Suicide attack at Iraqi Sunni candidate campaign meet kills 25

Suicide attack at Iraqi Sunni candidate campaign meet kills 25

BAQUBA, Iraq - Agence France-Presse
A coordinated attack involving a suicide bomber at an open-air election campaign meeting in central Iraq killed 25 people on April 6, the latest in a spike in unrest two weeks before provincial polls.

The assault raises further questions over the credibility of the election, Iraq's first since 2010, and comes some 10 years after the US-led invasion that ousted Saddam Hussein and aimed to usher in a stable democracy but instead unleashed brutal violence which continues to plague the country.

Supporters of Muthanna Ahmed Abdulwahid, a Sunni Arab candidate for the Azimun Ala al-Bina (Determined to Build) party, a small local list, had been gathered at around lunchtime in the restive city of Baquba, 60 kilometres (35 miles) north of Baghdad.

As they were meeting, a militant threw a grenade before a suicide bomber then blew himself up, a police colonel and a medic at Baquba hospital said.

At least 25 people were killed and 60 others were wounded, the officials said, though Abdulwahid appeared to have been unharmed.

Diyala province, of which Baquba is the capital, is among Iraq's most violent -- 560 people were killed there last year, according to Britain-based NGO Iraq Body Count, which said it suffered the highest per capita rate of civilian deaths in the country.
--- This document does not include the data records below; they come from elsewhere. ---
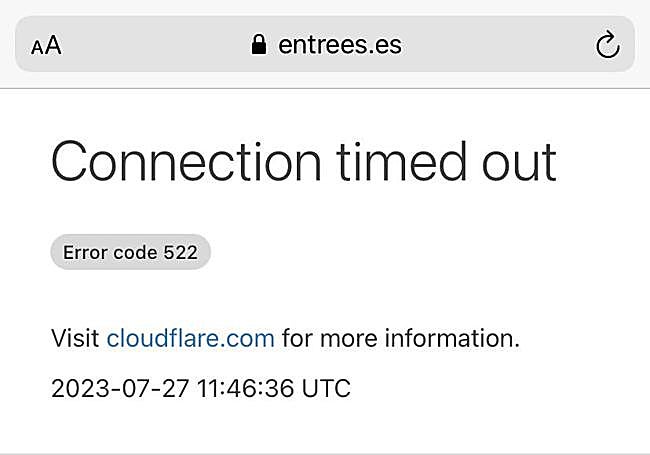The height and width of the screenshot is (455, 650).
Task: Select the entrees.es URL text
Action: point(339,45)
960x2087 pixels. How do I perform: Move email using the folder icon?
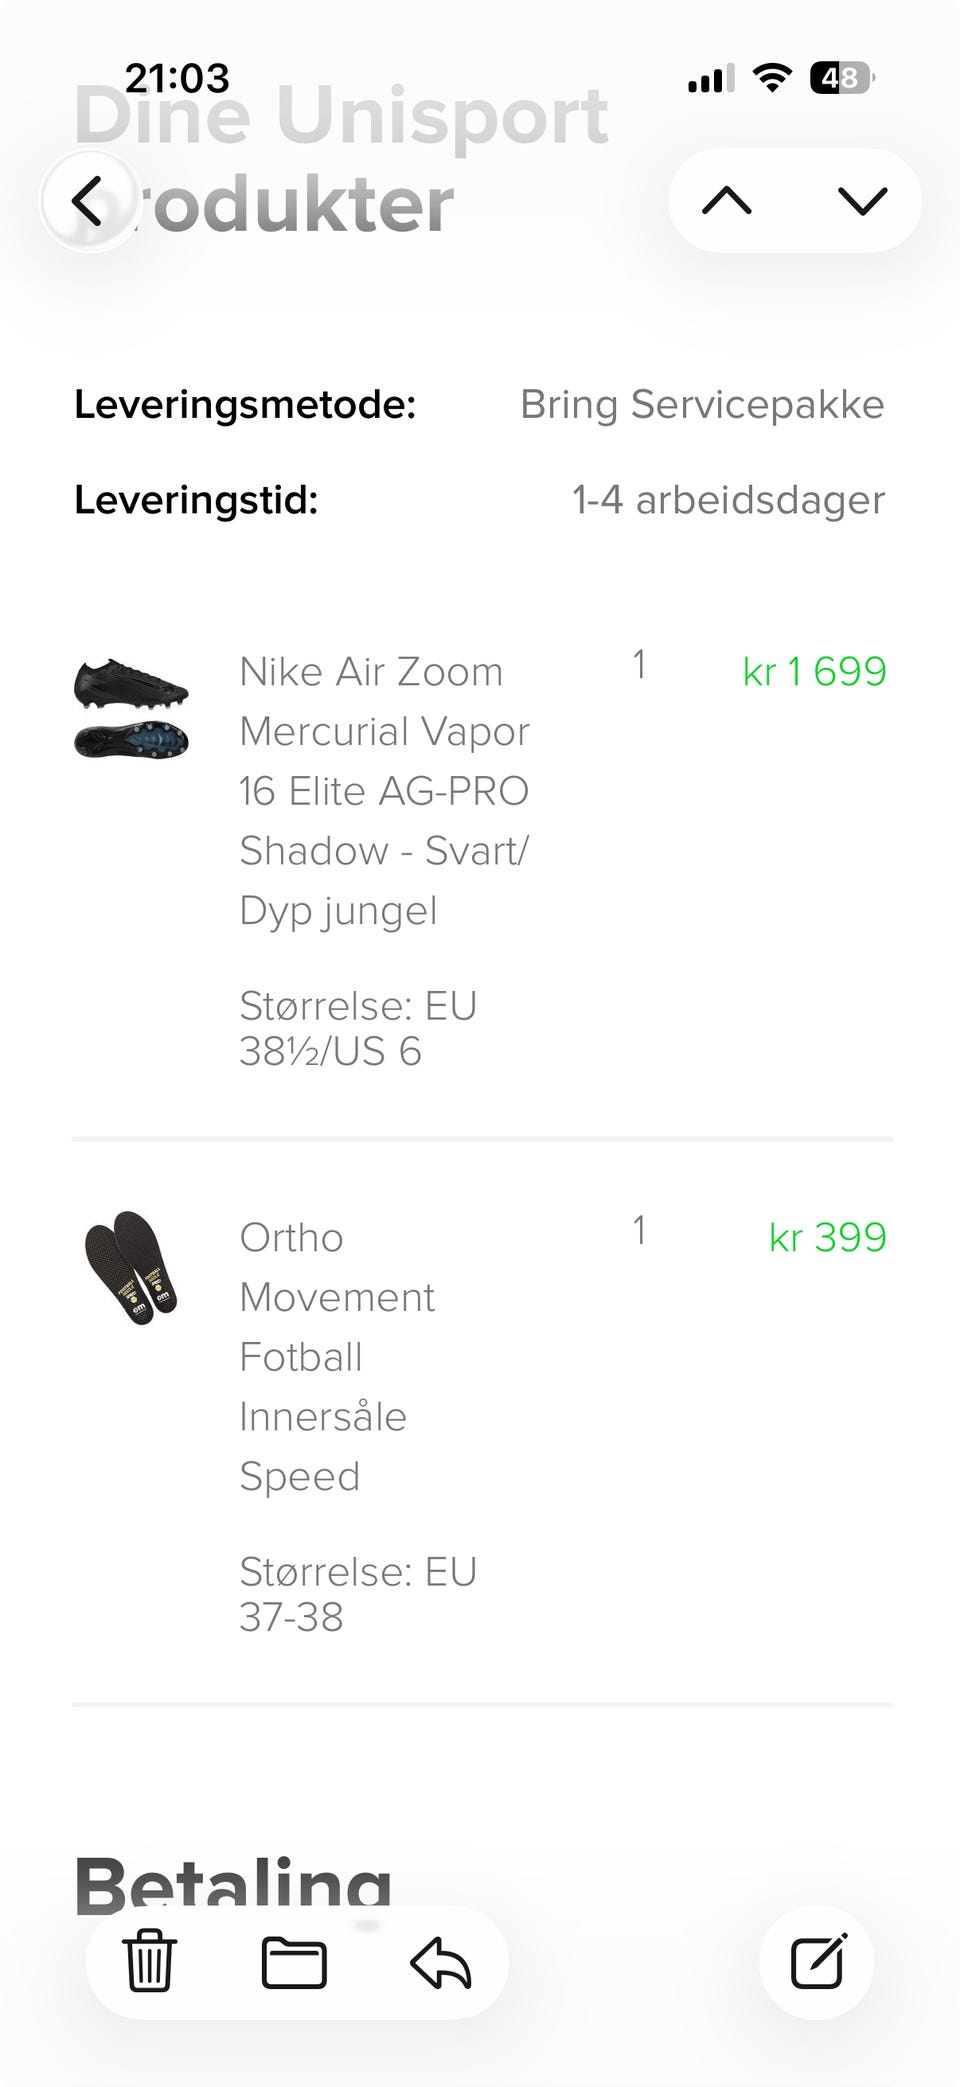click(x=294, y=1961)

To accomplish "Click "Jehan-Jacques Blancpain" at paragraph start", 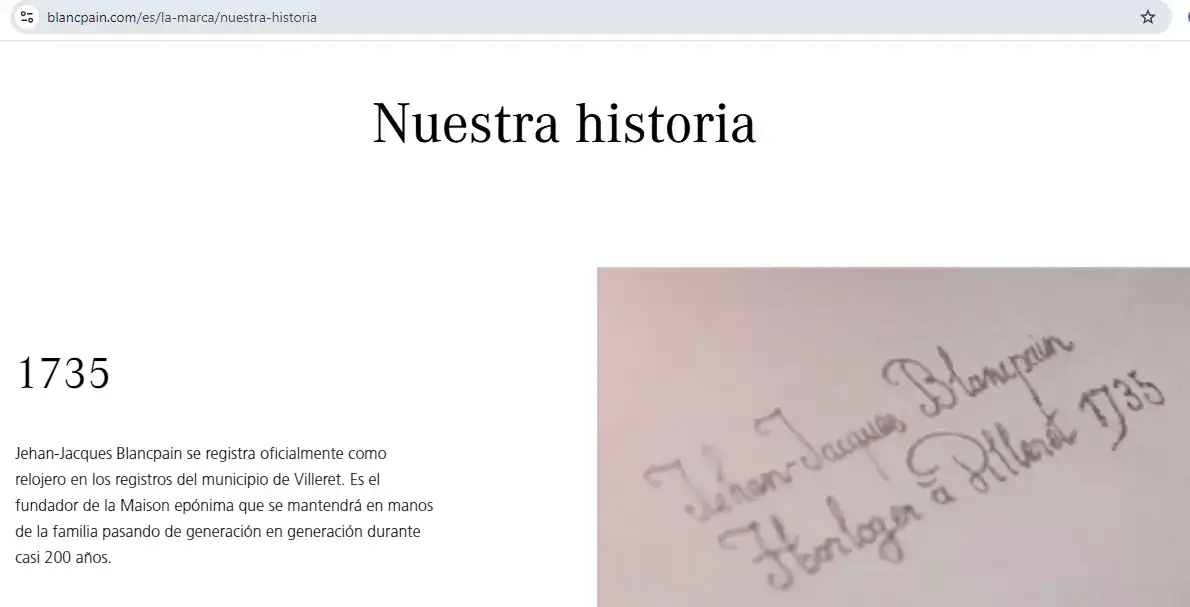I will coord(99,453).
Iraq has been plagued by attacks against election candidates ahead of provincial council polls due on April 20, with 12 hopefuls killed already, according to an AFP tally.
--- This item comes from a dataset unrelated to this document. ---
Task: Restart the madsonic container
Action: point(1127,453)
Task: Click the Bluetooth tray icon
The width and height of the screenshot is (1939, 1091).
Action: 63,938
Diplomats have also raised concerns over a government decision to postpone elections in two provinces which, combined with the fact that four were never slated to vote, means that just 12 of Iraq's 18 provinces will cast ballots.

The polls will be the latest in Iraq since a March 2010 parliamentary election, and the first since the withdrawal of US forces at the end of 2011.

They come with the country mired in a political crisis that has pitted Prime Minister Nuri al-Maliki against several of his erstwhile national unity cabinet partners, and amid more than three months of anti-government protests by the Sunni Arab minority.